● Objective
Convert the data from its first line up to and including the line containing "Kontakt (460, 36)" into a Markdown table with the columns "No." and "Entry", numbering each row and omitting any blank lines.

● Data extract
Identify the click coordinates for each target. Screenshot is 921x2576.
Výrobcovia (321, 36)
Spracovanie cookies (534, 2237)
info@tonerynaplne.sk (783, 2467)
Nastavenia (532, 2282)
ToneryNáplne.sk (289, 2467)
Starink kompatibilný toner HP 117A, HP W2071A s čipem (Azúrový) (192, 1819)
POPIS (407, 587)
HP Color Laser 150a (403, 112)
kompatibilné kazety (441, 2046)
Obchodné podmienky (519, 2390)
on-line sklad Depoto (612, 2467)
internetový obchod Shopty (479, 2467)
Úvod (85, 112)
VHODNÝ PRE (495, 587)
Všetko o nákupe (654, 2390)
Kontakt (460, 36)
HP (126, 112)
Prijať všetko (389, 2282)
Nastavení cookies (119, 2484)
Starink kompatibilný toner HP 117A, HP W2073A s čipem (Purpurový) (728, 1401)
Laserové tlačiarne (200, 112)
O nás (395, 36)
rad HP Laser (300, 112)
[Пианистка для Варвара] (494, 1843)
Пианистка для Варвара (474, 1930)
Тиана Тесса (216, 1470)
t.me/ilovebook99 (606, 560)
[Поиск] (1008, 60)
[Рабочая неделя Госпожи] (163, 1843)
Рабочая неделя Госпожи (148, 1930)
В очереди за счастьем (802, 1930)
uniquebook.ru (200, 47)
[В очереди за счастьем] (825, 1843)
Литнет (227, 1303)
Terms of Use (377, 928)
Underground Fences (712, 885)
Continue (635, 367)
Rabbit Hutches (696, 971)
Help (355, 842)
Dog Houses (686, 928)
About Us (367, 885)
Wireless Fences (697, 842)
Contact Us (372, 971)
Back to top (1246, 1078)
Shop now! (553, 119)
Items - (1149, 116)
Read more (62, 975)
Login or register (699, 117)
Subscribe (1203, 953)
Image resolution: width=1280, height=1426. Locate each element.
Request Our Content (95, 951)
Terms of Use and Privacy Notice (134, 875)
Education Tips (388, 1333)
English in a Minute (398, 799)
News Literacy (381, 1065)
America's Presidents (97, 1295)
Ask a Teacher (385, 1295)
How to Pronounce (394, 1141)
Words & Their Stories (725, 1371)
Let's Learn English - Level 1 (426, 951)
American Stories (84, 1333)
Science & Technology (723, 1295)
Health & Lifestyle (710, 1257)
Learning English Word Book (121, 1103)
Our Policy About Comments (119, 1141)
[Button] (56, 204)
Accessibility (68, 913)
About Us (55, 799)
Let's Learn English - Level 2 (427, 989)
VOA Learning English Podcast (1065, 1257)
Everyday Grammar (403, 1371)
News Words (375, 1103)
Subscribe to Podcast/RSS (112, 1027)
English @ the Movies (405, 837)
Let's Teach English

● Exercise output
| No. | Entry |
|---|---|
| 1 | Identify the click coordinates for each target. Screenshot is 921x2576. |
| 2 | Výrobcovia (321, 36) |
| 3 | Spracovanie cookies (534, 2237) |
| 4 | info@tonerynaplne.sk (783, 2467) |
| 5 | Nastavenia (532, 2282) |
| 6 | ToneryNáplne.sk (289, 2467) |
| 7 | Starink kompatibilný toner HP 117A, HP W2071A s čipem (Azúrový) (192, 1819) |
| 8 | POPIS (407, 587) |
| 9 | HP Color Laser 150a (403, 112) |
| 10 | kompatibilné kazety (441, 2046) |
| 11 | Obchodné podmienky (519, 2390) |
| 12 | on-line sklad Depoto (612, 2467) |
| 13 | internetový obchod Shopty (479, 2467) |
| 14 | Úvod (85, 112) |
| 15 | VHODNÝ PRE (495, 587) |
| 16 | Všetko o nákupe (654, 2390) |
| 17 | Kontakt (460, 36) |